¿Puedes reproducir todas las líneas de los ítems siguientes, incluido el texto de cada uno, pero escalando por 0,85 las coordenadas de las respuestas y redondeándolas a enteros, con las mitades hacia arriba?

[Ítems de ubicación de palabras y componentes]
********

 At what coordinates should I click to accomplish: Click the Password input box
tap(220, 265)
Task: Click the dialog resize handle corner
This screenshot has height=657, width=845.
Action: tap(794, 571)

********

EJERCICIO RESUELTO>
 At what coordinates should I click to accomplish: Click the Password input box
tap(187, 225)
Task: Click the dialog resize handle corner
This screenshot has height=657, width=845.
Action: tap(675, 485)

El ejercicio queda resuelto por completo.